Résumé (en anglais)
This project studies dynamic mechanisms. By “dynamic mechanisms”, we mean policies to which a principal (e.g., a seller, an employer, or a regulator) can commit to induce the agents (e.g., buyers, employees, or regulated firms) to take the desired actions over time. Several components of the project are envisaged:
Competition in dynamic mechanisms.
I propose a competitive setting in which agents (e.g., buyers or workers) learn about the offers of different principals over time. Agents may receive more than one offer at a time, leading to direct competition between mechanisms. Received offers are agents’ private information, permitting strategic delay of acceptance (for instance, an agent may want to wait to evaluate new offers that received in the future).
Robust predictions for a rich class of stochastic processes.
We study optimal dynamic mechanisms for agents whose preferences evolve stochastically with time. We develop an approach to partially characterizing these mechanisms which (unlike virtually all of the existing literature) does not depend on ad-hoc restrictions on the stochastic process for preferences.

TASKS TO PERFORM
a - Could you quote, word for word, the part of the dynamic mechanisms summary that opens with the words containing "This project studies" and closes with "in dynamic mechanisms."?
b - How would the dynamic mechanisms summary go on from its last sentence? Write the continuation.

EXTRACTED ENTRIES

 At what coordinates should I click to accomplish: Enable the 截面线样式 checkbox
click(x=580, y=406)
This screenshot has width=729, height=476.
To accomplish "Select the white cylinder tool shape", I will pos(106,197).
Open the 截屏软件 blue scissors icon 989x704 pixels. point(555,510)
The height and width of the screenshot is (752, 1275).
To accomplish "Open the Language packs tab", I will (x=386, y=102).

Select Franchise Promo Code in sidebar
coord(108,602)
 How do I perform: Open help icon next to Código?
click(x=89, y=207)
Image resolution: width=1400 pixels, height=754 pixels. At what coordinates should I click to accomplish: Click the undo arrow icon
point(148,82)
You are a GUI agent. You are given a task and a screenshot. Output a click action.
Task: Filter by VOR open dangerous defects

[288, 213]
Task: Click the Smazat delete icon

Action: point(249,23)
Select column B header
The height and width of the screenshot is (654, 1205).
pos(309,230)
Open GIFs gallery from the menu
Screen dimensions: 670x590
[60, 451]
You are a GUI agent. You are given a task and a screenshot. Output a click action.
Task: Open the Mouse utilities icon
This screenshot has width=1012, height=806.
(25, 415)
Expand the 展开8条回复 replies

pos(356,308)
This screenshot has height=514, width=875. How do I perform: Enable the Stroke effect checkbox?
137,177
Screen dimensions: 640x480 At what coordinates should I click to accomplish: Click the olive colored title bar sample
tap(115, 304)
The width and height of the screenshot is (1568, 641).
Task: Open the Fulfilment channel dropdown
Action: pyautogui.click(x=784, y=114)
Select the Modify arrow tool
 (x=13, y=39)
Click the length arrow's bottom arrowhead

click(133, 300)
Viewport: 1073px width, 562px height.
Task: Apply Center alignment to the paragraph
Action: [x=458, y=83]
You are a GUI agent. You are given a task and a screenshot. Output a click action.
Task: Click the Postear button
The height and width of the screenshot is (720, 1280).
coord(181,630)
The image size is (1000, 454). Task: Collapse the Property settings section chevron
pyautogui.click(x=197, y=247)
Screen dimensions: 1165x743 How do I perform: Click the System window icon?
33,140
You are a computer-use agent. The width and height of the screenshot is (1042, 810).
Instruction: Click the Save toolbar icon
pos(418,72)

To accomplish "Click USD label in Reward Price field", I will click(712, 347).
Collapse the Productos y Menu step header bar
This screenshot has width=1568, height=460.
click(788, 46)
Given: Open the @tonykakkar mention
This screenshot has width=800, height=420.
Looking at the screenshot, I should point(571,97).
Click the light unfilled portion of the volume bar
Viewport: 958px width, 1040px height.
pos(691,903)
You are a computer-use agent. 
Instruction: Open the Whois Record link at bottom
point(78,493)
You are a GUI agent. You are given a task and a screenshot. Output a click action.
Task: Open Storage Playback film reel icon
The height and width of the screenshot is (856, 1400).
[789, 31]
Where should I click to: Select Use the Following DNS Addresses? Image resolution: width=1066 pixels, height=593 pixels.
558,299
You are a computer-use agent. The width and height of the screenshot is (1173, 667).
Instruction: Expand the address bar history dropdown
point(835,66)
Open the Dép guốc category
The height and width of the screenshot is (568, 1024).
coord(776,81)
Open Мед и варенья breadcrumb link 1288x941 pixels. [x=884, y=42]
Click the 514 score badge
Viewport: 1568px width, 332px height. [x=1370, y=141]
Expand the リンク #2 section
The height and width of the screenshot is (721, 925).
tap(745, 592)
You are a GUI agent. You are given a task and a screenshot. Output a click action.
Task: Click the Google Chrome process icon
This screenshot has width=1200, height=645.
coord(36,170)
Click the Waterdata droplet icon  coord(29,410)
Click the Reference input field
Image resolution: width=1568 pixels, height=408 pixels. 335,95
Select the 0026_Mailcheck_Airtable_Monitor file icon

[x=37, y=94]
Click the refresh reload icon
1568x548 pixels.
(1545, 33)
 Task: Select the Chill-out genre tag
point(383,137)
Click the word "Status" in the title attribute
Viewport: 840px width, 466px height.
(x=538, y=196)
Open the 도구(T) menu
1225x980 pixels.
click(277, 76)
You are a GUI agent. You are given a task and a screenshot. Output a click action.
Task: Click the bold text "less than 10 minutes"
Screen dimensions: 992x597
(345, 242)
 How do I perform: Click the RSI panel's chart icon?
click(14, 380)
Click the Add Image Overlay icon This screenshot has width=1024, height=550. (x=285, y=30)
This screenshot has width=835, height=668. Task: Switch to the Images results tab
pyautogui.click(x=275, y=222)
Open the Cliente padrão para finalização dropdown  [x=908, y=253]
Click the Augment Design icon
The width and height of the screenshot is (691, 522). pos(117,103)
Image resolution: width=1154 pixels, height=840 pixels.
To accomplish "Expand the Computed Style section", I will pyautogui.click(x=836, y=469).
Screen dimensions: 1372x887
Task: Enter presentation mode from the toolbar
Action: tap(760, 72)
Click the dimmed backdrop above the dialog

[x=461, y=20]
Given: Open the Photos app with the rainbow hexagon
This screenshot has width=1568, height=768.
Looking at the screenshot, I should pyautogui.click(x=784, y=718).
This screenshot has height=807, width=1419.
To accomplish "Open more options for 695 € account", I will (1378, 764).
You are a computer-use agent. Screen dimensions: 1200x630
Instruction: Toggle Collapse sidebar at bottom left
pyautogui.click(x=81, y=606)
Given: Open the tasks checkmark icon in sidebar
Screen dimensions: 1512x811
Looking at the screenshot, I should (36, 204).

EXERCISE RESULTS
a -
This project studies dynamic mechanisms. By “dynamic mechanisms”, we mean policies to which a principal (e.g., a seller, an employer, or a regulator) can commit to induce the agents (e.g., buyers, employees, or regulated firms) to take the desired actions over time. Several components of the project are envisaged:
Competition in dynamic mechanisms.

b -
Efficient bilateral trade with budget balance: dynamic arrival of traders
I study bilateral trade with budget balance, when traders (i) arrive over time, and (ii) have preferences which evolve stochastically with time. The project aims at an impossibility result in this setting: contrary to the existing literature which does not account for dynamic arrivals, budget-balanced efficient trade is typically impossible, even for very patient traders.
Pre-event ticket sales and complementary investments
We provide a rationale for the early allocation of capacity to customers for events such as flights and concerts based on customers’ demand for pre-event complementary investments (such as booking a hotel or a babysitter). We examine efficient and profit-maximizing mechanisms.